Using the data that follows, output only the lines from the line with "Open the Info tab" up to and including the line with "The image size is (1179, 511).", exactly, leaving pictures aside.

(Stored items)
%%

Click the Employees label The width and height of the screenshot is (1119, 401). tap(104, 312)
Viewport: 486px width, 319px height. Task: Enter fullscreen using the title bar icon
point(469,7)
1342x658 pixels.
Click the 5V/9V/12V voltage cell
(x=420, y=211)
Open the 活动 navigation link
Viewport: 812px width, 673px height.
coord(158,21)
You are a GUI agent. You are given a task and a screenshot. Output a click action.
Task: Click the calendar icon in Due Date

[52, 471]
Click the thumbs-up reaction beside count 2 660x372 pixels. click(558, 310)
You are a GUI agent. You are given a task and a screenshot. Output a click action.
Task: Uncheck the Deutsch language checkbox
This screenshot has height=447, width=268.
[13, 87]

%%
%%

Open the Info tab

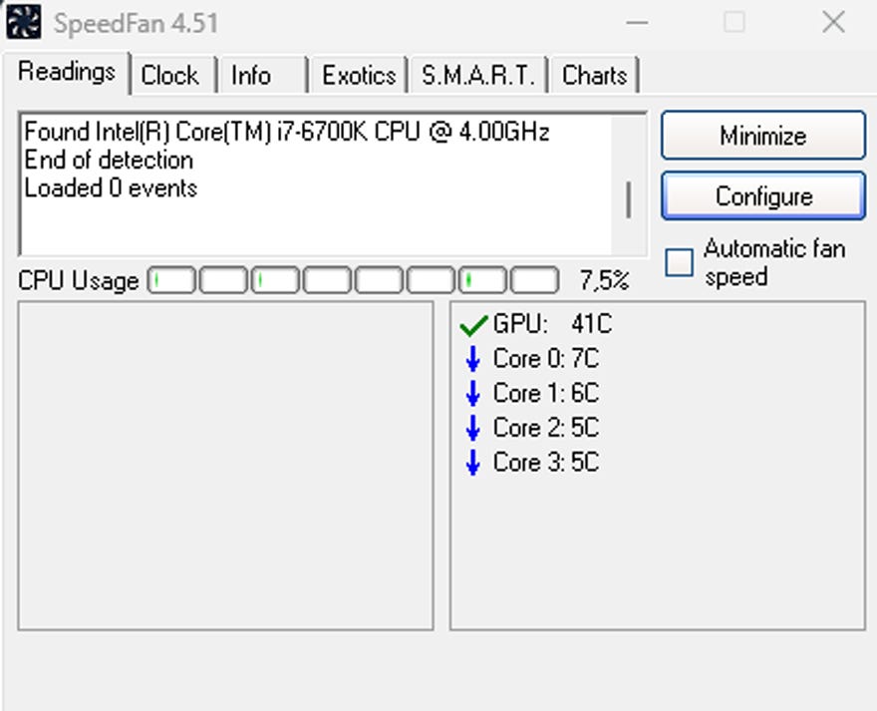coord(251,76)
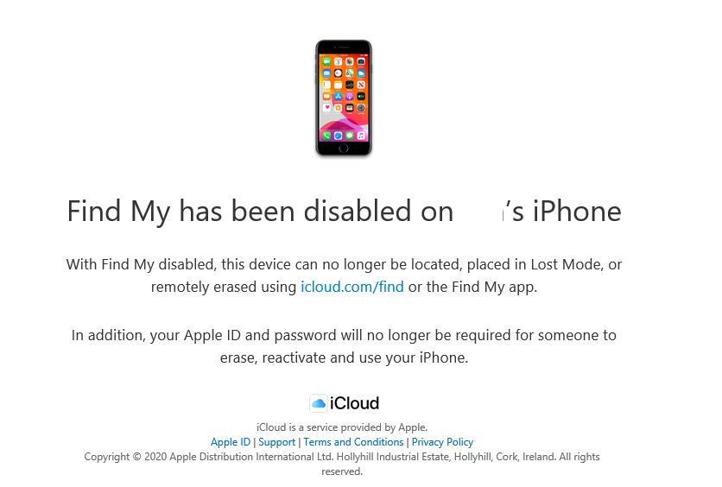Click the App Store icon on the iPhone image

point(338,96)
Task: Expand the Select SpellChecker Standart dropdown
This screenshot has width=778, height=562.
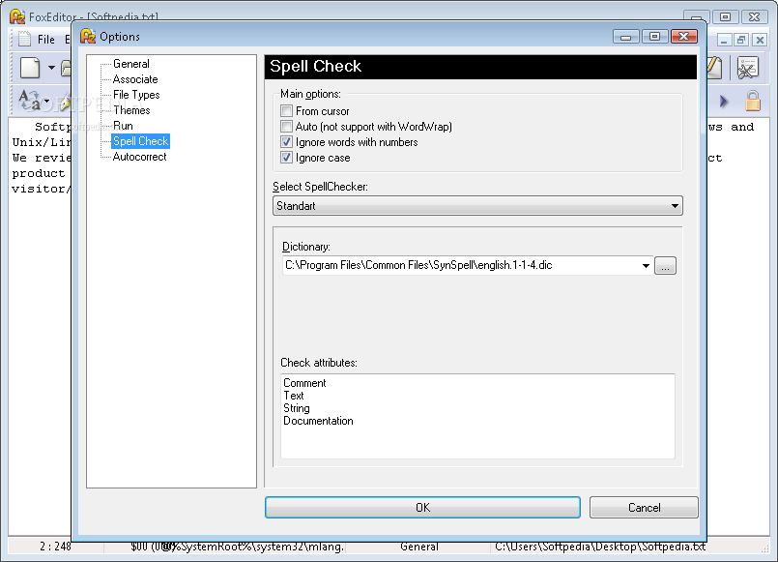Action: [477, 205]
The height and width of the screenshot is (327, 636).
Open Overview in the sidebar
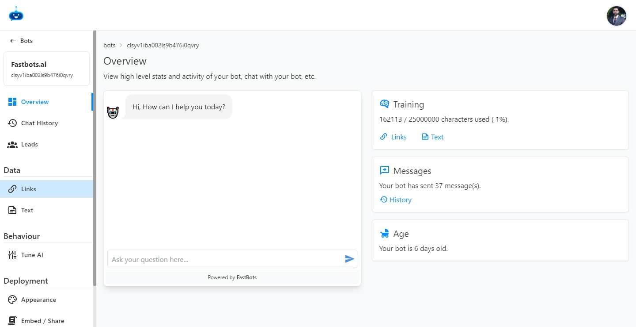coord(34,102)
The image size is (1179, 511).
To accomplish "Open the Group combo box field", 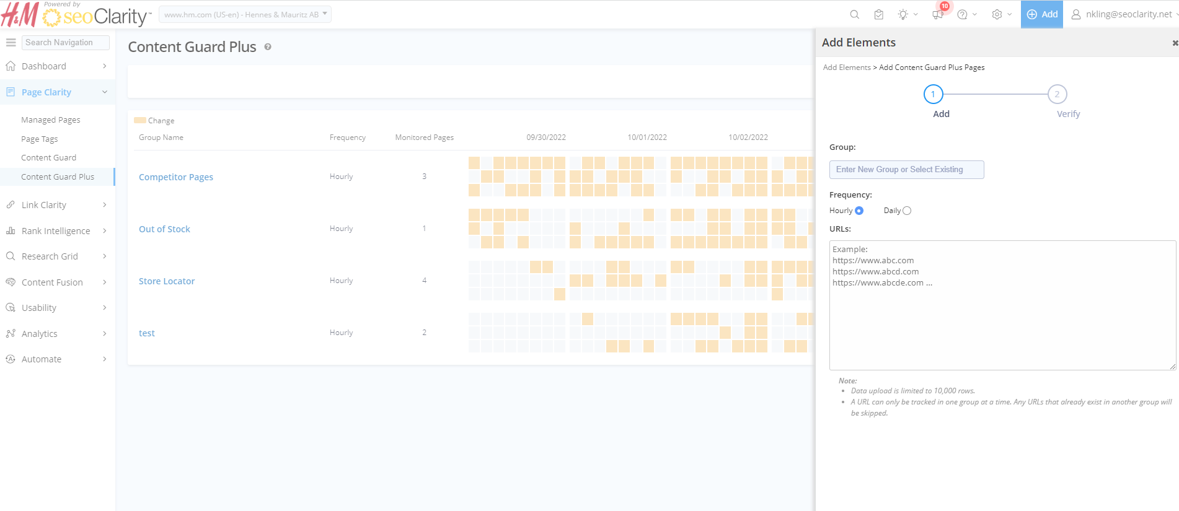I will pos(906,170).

%%
%%

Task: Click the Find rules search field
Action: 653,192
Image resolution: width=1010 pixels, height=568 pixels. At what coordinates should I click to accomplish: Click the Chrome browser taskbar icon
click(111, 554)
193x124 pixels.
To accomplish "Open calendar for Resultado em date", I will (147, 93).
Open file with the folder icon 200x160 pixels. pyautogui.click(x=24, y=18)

%%

_Answer to the problem_
Open the Info tab

coord(251,76)
Click the App Store icon on the iPhone image

point(338,96)
Task: Expand the Select SpellChecker Standart dropdown
This screenshot has width=778, height=562.
Action: [477, 205]
The height and width of the screenshot is (327, 636).
Open Overview in the sidebar
coord(34,102)
The image size is (1179, 511).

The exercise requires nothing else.